たしかに誰でも弱り衰えてゆき、必ず死ぬ。なかなか報われず、誰にも分かってもらえず、心細く苦しく惨めに生きる日々は誰にでもあります。自分の居場所がどこにも見いだせない、私が生きる価値はあるのかと、疑わしく思える日々も。けれど、「死んで、それで終わりではない。だから、しっかりしなさい。揺さぶられることなく、堅く立ちつづけなさい」と聖書は断固として告げる。どうしたら、気をしっかり保つことができるでしょう。世界と自分自身の初めと終わりについての神さまからの約束を、あなたは信じることができますか? この世界全体も、あなたを含めてすべての生命体も、神が祝福のうちにお造りなった。

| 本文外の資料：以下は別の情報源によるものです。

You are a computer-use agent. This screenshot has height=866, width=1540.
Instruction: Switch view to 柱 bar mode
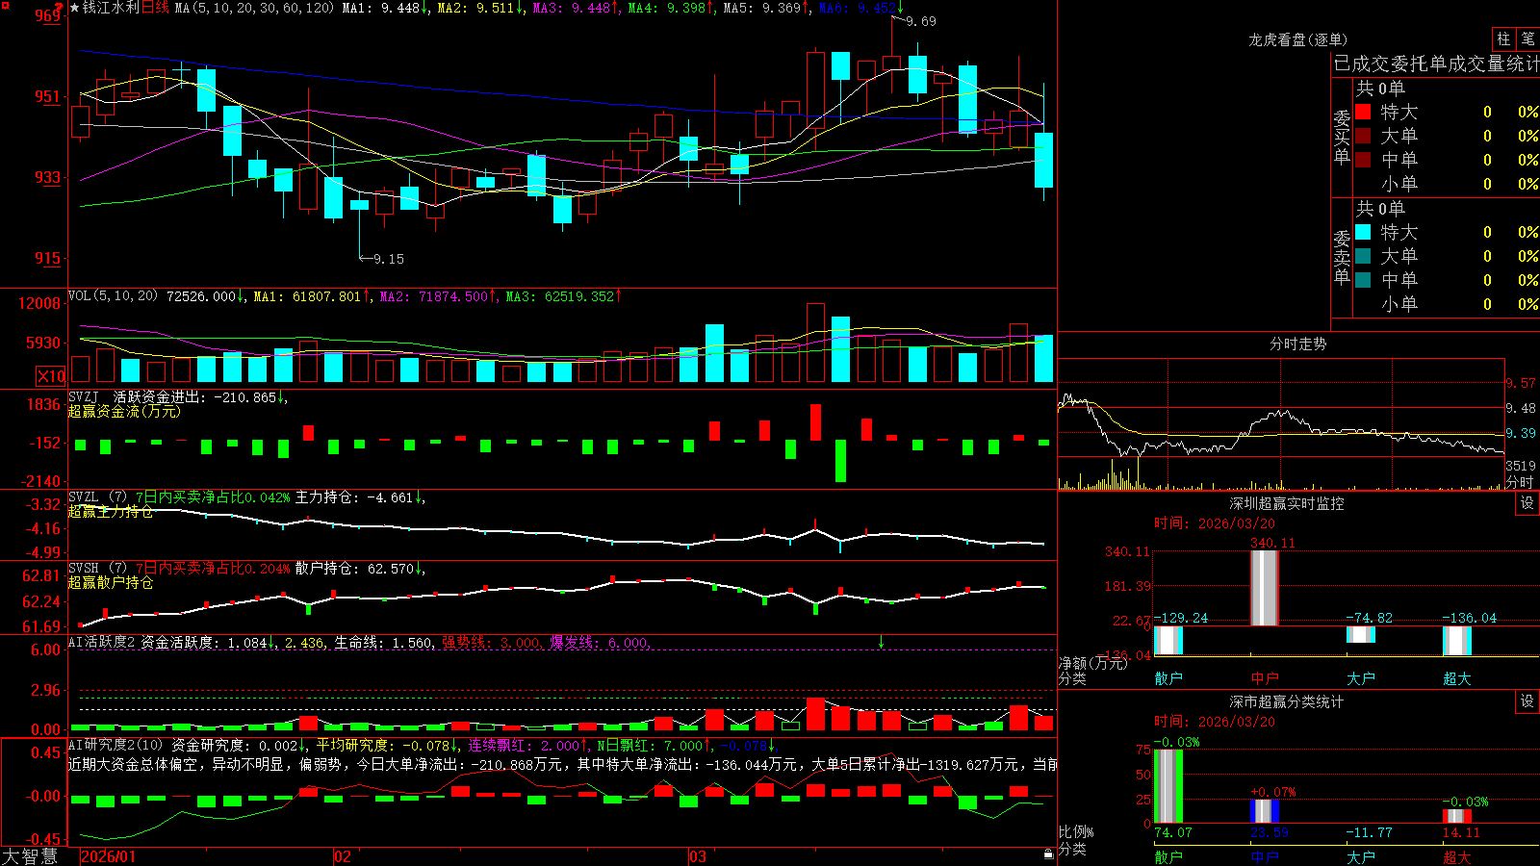point(1503,39)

やがて世界の終わりが来て、救い主イエスによる審判をへて、神を信じて生きる者たちは神の永遠の御国へと迎え入れられる。神さまからの約束。この約束の上に立って毎日の生活を生きる。だから、私たちはクリスチャンです。「天の御父の御心なしには、髪の毛一本も虚しく地に落ちることはない」と習い覚えてきましたね。「お母さんのお腹からオギャアと生まれ出たときからずっと、神によって背負われ、抱っこされて生きてきた。だから白髪になってもそうであり、いつでもどんな苦境からでも必ずきっと、その造り主なる神さまが救い出してくださる」(マタイ10:29-31,イザヤ46:3-4参照)。「たとえ私が死の陰の谷を行くときにも災いを恐れません」(詩23と羊たちが晴れ晴れと歌った理由はこれです。一つの死の影の谷をかろうじてようやく乗り越え、かと思うと次の死の影の谷、また次の、また次のと。飢え渇く日々の連続です。いつもいつも豊かな緑の草場、おいしい水のほとりなどと絵空事を夢想するわけではありません。飢え渇きながら困難な旅路を歩む。それでもなお良い羊飼いである神さまが、羊である私を連れ歩いてくださる。この一点を確信しています。だから恐れはなく何の不足もないと。そこでようやく私たちは惜しみつつ、心に刻みつつ日々を生きることができます。お元気で。よい日々を。